Start of GIVEN DATA

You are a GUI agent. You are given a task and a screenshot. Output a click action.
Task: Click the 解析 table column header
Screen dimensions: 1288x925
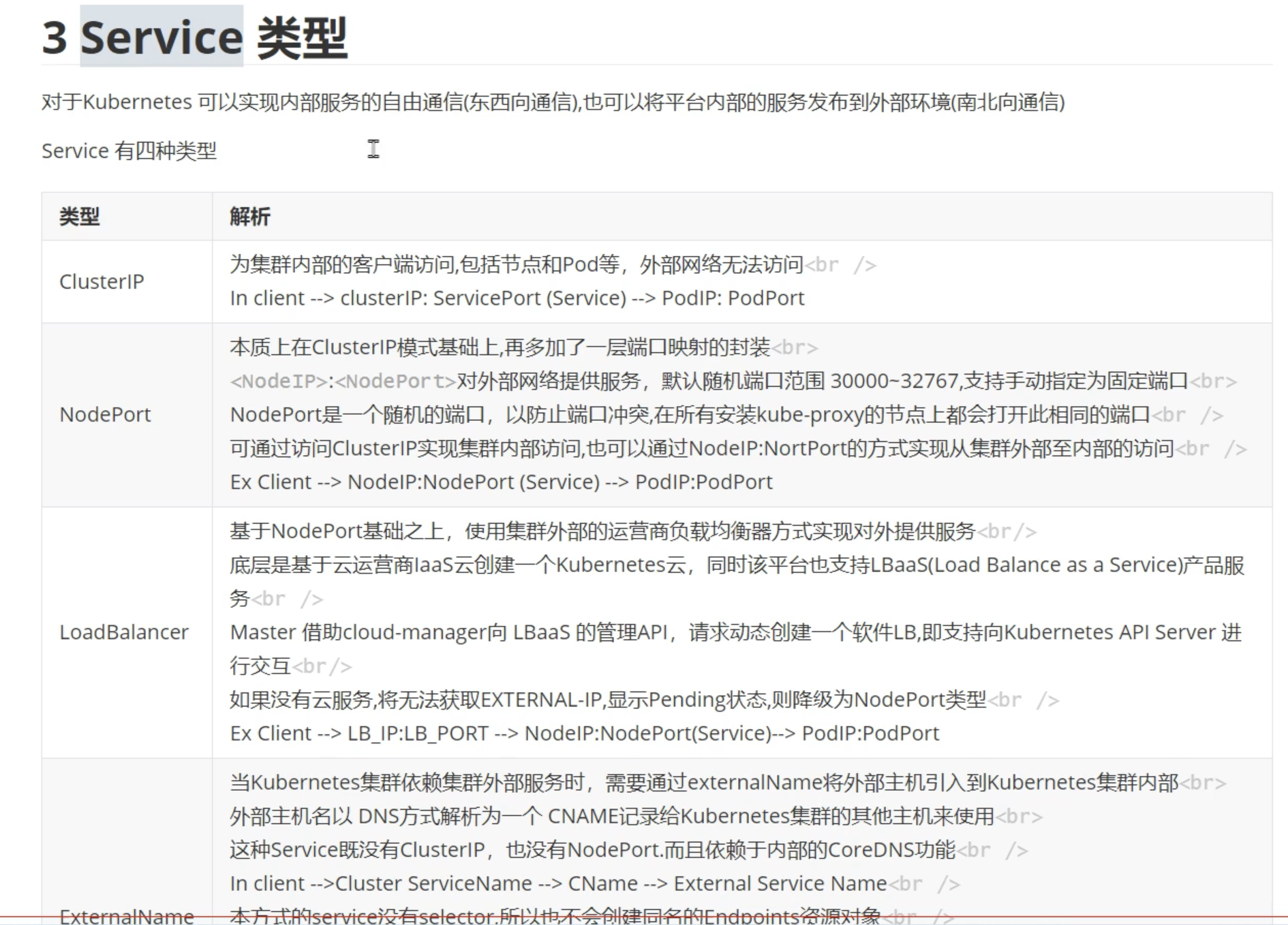(x=250, y=217)
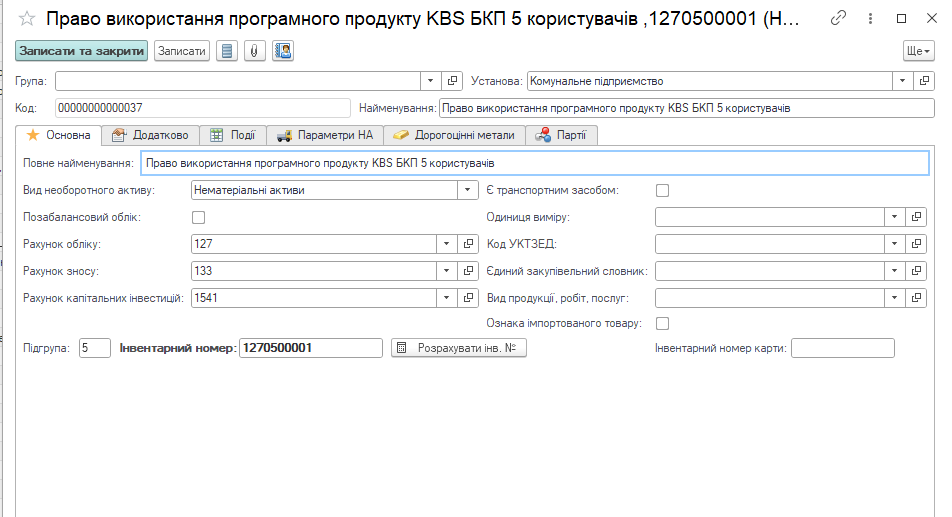Click the user card icon in toolbar
Image resolution: width=952 pixels, height=517 pixels.
point(283,51)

End of GIVEN DATA

## PROBLEM DESCRIPTION:
Only the lines from the one containing "Task: Click the 解析 table column header" through the final line of the entries belong in the copy, both ends included. Pictures stay out.

## RESULT OF THE EXERCISE:
Task: Click the 解析 table column header
Screen dimensions: 1288x925
(x=250, y=217)
Click the user card icon in toolbar
Image resolution: width=952 pixels, height=517 pixels.
point(283,51)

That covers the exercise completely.